Les deux planètes n’ont rien de commun. Elles n’envisagent même pas la moindre petite opposition qui puisse proposer un point de départ contraire capable, par exemple, de créer miraculeusement, une discussion constructive.
Il n’est pas possible d’analyser l’un de ces univers avec le langage de l’autre. Il faut faire le saut, oublier alors le premier lorsque l’on entre dans le deuxième. Leurs systèmes de raisonnement ne sont pas contraires mais différents. Le « Monde Manichéen des Dualités Infinies », que j’avais appelé « MID », ne peut pas faire thèse, antithèse, synthèse de cet Univers de Logique Rigoureuse, surnommé « LURES ». Car la Logique Universelle regroupant toutes les petites logiques fluctuantes de ce dernier, crée avec une Rigueur absolue un présent dans lequel la notion même d’ « ANTI » n’est pas représentée.

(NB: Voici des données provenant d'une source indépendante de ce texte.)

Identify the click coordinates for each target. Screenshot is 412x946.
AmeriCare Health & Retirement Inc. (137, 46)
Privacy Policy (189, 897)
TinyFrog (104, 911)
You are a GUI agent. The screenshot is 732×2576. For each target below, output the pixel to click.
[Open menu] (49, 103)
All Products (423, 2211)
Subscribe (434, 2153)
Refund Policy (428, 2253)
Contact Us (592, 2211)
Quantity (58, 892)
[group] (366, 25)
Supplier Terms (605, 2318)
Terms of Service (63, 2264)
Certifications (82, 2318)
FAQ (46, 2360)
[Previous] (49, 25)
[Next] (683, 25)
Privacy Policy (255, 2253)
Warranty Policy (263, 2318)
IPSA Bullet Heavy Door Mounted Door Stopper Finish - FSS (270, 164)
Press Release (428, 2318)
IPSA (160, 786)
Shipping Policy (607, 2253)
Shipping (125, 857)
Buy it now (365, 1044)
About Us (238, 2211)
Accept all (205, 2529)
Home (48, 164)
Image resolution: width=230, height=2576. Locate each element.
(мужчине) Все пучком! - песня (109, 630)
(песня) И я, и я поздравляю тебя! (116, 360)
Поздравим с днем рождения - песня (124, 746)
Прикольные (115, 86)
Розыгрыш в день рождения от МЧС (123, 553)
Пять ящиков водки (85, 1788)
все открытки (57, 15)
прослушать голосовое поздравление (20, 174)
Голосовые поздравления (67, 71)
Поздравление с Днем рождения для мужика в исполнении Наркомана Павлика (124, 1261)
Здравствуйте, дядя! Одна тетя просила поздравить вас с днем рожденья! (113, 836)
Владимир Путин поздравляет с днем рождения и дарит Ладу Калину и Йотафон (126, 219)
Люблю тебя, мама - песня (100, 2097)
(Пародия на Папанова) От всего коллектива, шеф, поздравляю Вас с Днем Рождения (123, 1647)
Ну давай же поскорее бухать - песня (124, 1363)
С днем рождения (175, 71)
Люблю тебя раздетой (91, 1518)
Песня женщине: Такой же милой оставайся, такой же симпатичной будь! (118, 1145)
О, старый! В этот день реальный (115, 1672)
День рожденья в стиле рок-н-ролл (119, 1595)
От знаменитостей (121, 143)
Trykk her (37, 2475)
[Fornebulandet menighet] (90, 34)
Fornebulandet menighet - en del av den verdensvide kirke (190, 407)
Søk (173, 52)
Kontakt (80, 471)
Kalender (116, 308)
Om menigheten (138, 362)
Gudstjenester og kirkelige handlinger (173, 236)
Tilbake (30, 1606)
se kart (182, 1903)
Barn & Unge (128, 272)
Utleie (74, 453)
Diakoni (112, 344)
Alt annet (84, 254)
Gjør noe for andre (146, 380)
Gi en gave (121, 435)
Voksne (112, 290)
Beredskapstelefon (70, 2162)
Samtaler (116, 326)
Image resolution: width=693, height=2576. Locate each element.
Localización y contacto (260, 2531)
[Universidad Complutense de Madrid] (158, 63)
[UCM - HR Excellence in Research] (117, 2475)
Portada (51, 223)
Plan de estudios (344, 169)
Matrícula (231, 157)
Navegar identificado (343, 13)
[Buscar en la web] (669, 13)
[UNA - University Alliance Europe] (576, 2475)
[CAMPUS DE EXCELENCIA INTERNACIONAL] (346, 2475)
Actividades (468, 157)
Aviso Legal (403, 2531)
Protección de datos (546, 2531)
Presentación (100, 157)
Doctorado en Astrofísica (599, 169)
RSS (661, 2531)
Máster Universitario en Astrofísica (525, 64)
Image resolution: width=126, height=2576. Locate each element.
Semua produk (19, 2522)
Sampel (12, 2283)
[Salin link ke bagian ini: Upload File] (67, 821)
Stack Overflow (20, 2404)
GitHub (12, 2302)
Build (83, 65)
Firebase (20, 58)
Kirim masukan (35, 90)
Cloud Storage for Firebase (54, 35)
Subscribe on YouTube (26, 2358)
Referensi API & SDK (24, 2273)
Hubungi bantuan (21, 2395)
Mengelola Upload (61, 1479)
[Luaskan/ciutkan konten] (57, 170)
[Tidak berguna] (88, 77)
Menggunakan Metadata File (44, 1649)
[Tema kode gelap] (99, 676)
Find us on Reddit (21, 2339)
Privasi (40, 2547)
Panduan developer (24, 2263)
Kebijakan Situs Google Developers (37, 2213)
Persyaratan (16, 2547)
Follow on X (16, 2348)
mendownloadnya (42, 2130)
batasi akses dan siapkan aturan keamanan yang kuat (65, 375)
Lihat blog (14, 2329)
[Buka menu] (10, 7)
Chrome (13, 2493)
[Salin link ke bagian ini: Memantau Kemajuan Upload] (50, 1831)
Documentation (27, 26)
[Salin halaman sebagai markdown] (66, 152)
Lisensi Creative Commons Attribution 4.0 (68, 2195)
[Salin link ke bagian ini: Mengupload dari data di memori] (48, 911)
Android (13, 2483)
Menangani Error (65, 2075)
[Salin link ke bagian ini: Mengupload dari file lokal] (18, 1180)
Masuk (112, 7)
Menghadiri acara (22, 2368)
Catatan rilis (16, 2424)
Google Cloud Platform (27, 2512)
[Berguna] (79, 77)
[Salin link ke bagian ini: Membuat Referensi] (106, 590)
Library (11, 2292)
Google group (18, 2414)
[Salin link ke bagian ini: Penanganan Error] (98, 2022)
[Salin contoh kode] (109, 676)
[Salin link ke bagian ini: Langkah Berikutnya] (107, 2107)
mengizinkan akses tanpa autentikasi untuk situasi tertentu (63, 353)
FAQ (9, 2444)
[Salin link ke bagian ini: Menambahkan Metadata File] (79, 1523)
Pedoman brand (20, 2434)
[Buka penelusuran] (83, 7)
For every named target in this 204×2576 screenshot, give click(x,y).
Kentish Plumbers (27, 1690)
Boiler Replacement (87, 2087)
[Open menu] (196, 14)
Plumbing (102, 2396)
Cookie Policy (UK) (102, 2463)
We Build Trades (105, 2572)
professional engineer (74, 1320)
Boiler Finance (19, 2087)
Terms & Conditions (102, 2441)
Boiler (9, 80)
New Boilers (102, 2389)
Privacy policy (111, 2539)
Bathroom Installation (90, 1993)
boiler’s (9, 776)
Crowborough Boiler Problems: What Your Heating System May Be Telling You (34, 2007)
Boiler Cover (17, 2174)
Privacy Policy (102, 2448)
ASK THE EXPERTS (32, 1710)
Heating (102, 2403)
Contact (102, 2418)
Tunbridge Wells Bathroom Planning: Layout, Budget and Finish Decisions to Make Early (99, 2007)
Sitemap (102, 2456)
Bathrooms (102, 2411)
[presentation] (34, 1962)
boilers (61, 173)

Dans mon Cosmos, je me parle toute seule, face à moi-même. Je n’ai pas de problème dans ce cas. Les routes s’entrecroisent dans l’espace. Je vois la dichotomie des deux grands « Systèmes ». Je sais qu’ils ne peuvent pas se rencontrer. Même un génie de la réflexion n’y arriverait pas. Il dirait que je me refuse à accepter une autre idée que la mienne.
Voilà le nœud du problème. J’ai beau essayer d’expliquer que lorsque deux ensembles A et B sont incompatibles, on ne peut pénétrer dans l’un, qu’en abandonnant toute notion de l’autre et vice-versa. On me répond que c’est parce que je ferme la porte de mon cerveau, en empêchant les gens d’entrer chez moi. Après, on survole les deux et on en crée un troisième C qui peut être A et B, ou ni A ni B .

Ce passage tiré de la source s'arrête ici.